In contrast, Vogon poetry looks like this:
Oh freddled gruntbuggly,
Thy micturations are to me, (with big yawning)
As plurdled gabbleblotchits, in midsummer morning
On a lurgid bee,
That mordiously hath blurted out,
Its earted jurtles, grumbling
Into a rancid festering confectious organ squealer. [drowned out by moaning and screaming]
Now the jurpling slayjid agrocrustles,
Are slurping hagrilly up the axlegrurts,
And living glupules frart and stipulate,
Like jowling meated liverslime,
Groop, I implore thee, my foonting turlingdromes,
And hooptiously drangle me,
With crinkly bindlewurdles, mashurbitries.
Or else I shall rend thee in the gobberwarts with my blurglecruncheon,
See if I don’t!
The use of ‘Vogon poetry’ as a dismissal of the Shelley poem mistaken for Corbyn’s own is meant to connect the extract from The Masque of Anarchy to nonsense verse, so bad it notoriously hospitalises and even kills auditors, as can be seen in the above extract when words are ‘drowned out by moaning and screaming’. Ironically, the refrain from The Masque of Anarchy and this example of Vogon poetry shares an interest in implied and explicit violence. In between the nonsense words Adams introduces, this example of Vogon verse, like Shelley’s poem, suggests violence at first in the ‘rancid festering confectious organ squealer’ which prompts moaning and screaming and then in the final threat to ‘rend thee in the gobberwarts with my blurglecruncheon / See if I don’t!’ Adams’ poem shifts from sounding something like a pastoral in its garbled depiction of a ‘midsummer morning’ filled with Jabberwocky-like nonsense formations to something which sounds perversely erotic: ‘Groop, I implore thee, my foonting turlingdromes, / And hooptiously drangle me’. Part of the joke here is that auditors of the poem really don’t want to know what a foonting turlingdrome is or what it means to hooptiously drangle a Vogon.

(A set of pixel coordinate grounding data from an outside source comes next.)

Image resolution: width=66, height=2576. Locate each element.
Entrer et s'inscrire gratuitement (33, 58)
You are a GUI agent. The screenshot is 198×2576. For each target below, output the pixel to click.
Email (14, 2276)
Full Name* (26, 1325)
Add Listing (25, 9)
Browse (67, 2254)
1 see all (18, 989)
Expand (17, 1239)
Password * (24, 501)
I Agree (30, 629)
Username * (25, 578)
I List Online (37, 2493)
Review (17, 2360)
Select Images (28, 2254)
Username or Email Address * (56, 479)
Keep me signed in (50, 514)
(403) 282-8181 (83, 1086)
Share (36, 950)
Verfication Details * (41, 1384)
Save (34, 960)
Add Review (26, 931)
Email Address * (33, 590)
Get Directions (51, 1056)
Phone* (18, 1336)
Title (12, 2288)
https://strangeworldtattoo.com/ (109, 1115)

There are key differences between the Shelley poem and Vogon verse. The refrain from The Masque of Anarchy that Corbyn uses to advertise his anthology is written in simple and accessible language, even if the imagery demands some decoding. Vogon poetry both obfuscates meaning and hints darkly at disgust and discomfort: ‘jowling meated liverslime’, for example gestures towards recognisable words – jowl, meat, liver, slime – to create a revolting image. Both contain threats of violence, although Vogon violence works against its auditors whereas Shelley’s aims to provoke principled action against elite corruption.

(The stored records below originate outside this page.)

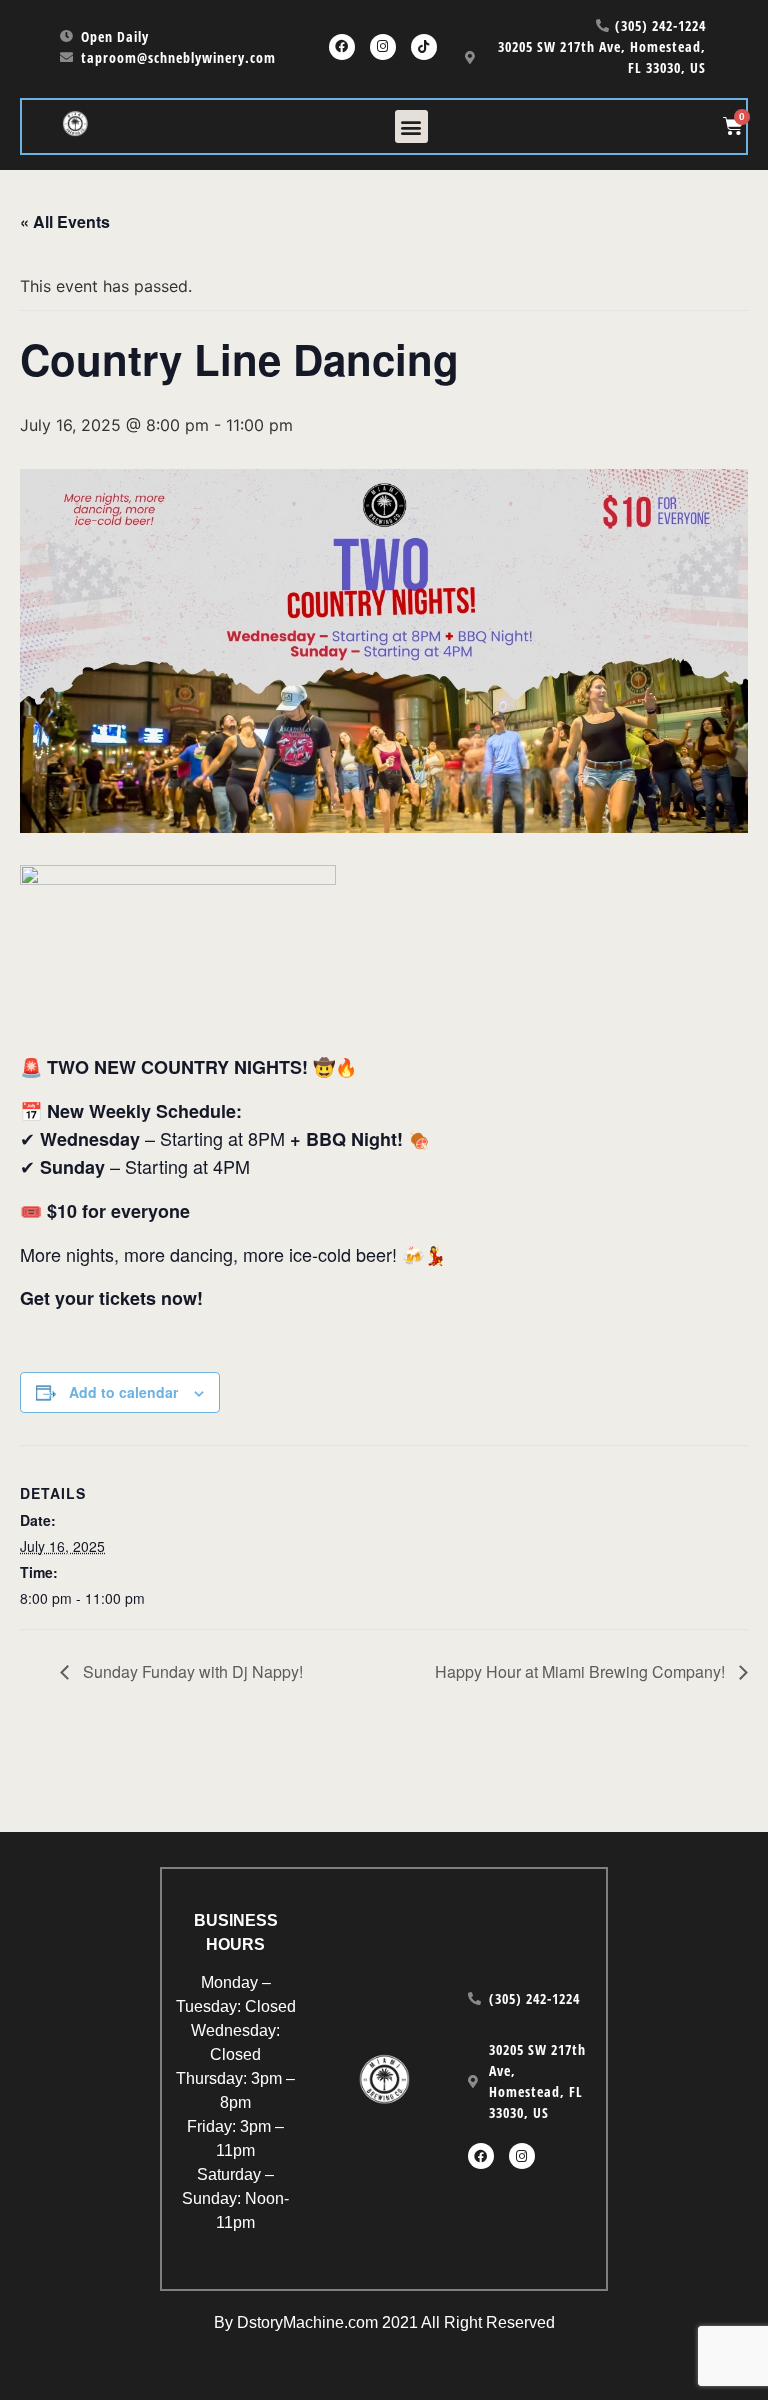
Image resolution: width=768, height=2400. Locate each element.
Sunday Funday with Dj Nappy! (191, 1671)
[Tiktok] (424, 47)
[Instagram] (383, 47)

Rather than ending with the Auden quote chosen by The Guardian in its reporting of this to do, the whole affair made me think of Marianne Moore’s ‘Poetry’, cutting to the heart of reactions against Corbyn’s tweet and the sometimes reluctant defences of it, such as The Guardian‘s. In a version of the poem cut down to three lines, Moore writes a staccato dismissal (it… it… it… it…) of the titular ‘poetry’ which nevertheless, almost against her will and the wills of her readers, leads to something authentic:
I, too, dislike it.
Reading it, however, with a perfect contempt for it, one discovers in
it, after all, a place for the genuine.